It's not limited to NFC (email or website can be used as attack vectors), but the researchers apparently decided to show off the NFC method as it's a relatively new medium for malware (though of course not a very practical one).
> the NFC method as it's a relatively new medium for malware (though of course not a very practical one).
Why not? Ever since I heard of the idea of trying to replace QR codes with passive always on NFC I've thought that this will be one of the first methods for massive infections of smartphones. Just put one in a public place(public transportation, store, etc.)
I doubt it -- the range of NFC seems to be very bad. Unless the malware can turn up the gain, you have to hold the phones back-to-back within about a centimeter of each other.
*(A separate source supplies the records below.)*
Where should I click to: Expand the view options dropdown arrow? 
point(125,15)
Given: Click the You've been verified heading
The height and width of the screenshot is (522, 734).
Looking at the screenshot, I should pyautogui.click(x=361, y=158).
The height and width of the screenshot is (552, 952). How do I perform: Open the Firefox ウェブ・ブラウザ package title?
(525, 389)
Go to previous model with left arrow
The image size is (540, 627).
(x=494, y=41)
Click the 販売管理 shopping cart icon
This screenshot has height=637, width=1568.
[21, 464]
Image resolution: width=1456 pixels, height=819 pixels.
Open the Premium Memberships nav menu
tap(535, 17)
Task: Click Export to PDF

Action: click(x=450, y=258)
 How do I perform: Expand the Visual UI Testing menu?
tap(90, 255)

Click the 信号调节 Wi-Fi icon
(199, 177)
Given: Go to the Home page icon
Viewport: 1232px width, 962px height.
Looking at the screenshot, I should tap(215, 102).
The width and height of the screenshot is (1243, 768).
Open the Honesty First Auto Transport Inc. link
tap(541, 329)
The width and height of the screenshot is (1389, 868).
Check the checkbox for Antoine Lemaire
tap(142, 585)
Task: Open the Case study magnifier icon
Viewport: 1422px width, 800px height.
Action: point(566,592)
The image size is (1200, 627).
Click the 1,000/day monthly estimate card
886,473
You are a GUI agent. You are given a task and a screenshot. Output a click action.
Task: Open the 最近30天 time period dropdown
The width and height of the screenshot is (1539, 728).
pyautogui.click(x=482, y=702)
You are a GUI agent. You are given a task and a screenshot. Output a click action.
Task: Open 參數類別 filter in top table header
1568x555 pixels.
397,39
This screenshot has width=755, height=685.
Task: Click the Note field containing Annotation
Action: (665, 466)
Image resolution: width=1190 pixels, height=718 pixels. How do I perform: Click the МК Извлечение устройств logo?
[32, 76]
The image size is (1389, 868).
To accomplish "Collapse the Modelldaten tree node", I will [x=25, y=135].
Is this true? My understanding is that the range issue of NFC has more to do with the non-powered nature of NFC chip, thus having very limited broadcasting range. If I had a powered device that broadcasted NFC responses over a much greater range, wouldn't the phone happily accepting this as an NFC chip response?
It's just a feature of this particular hack that it was two phones. The real-world manifestation would probably be an NFC skimmer, like ATM skimmers [1]. Slam the virus in, then proxy the original request (or vice versa, depends on the timing), use the network on the phone to connect to the malware hub control, owned phone.
Note you only have to slam a shim in; the shim can then download an arbitrary payload.
The vector is the same as for QR codes, paste a different tag overtop of a legitimate tag that takes the user to a URI with a browser or other application exploit. Or physical world version of phishing. Again it is the application that is the root of the vulnerability. NFC would be no worse than a QR code or even a malicious URL printed in plain english on a poster.
The only unique theoretical option would be to hack a very highpowered antenna and transmitter to try and pick up blast out RFID-compatible signals to/from the very weak NFC radios of handsets from further away.
People have been hacking ATMs for years by installing gear on those ATMs. With NFC, such skimming might be much easier, as the gear you need to install can be _tiny_, and you only need to be in the vicinity of the target, making it easier to camouflage.
And attacks doesn't need to come from cots phones, with your own higher gain NFC device, you can interact with with ordinary NFC devices from greater distances.
Not only is it low-range (~2" in my experience), at least in Android the phone has to be on+unlocked before NFC is on. The only realistic route for this attack is a compromised NFC device (such as a payment terminal) that your victim would be using anyway. For that sort of effort, compromising a Wi-Fi hotspot would likely be more effective in terms of reach.
The magnetic strip and chip duplication technology in gas stations and convenience stores are already a point of frustration for insurers, financial services and consumers. Exploiting NFC which is intended to be a generally-accepted payment method in the near future does not give me the warm-and-fuzzies
It looks to me like the same vector Charlie Miller showed off a couple of months ago. The NFC Forum responded at the time along the lines of "It's not an NFC thing," and said his demonstration "underscores the importance of providing appropriate security measures at the application layer and enabling users to adjust security settings to suit their own needs and preferences"
With a Galaxy Nexus it takes a 1-3 seconds for the NFC interface to ping another source, receive/process a tag, and then "ding" to confirm NFC contact.
The implication is that this isn't really related to NFC. They're hitting a vulnerability in some content handler or another (thus the "also be abused via [...] malicious websites or email attachments" bit). So this has to be fixed regardless. It's not really a problem with NFC per se.
The use of NFC for the demo was showmanship, basically. It gets them attention, and also serves to point out that a comparatively-little-known feature of the phone can be an attack vector too.
- Android 4.1+ (JB and above) include full ASLR which will mitigate this vulnerability somewhat
- From my own Android experience, the screen must be active for the NFC receiver to active. This means the phone can't be exploited while it sits in your pocket.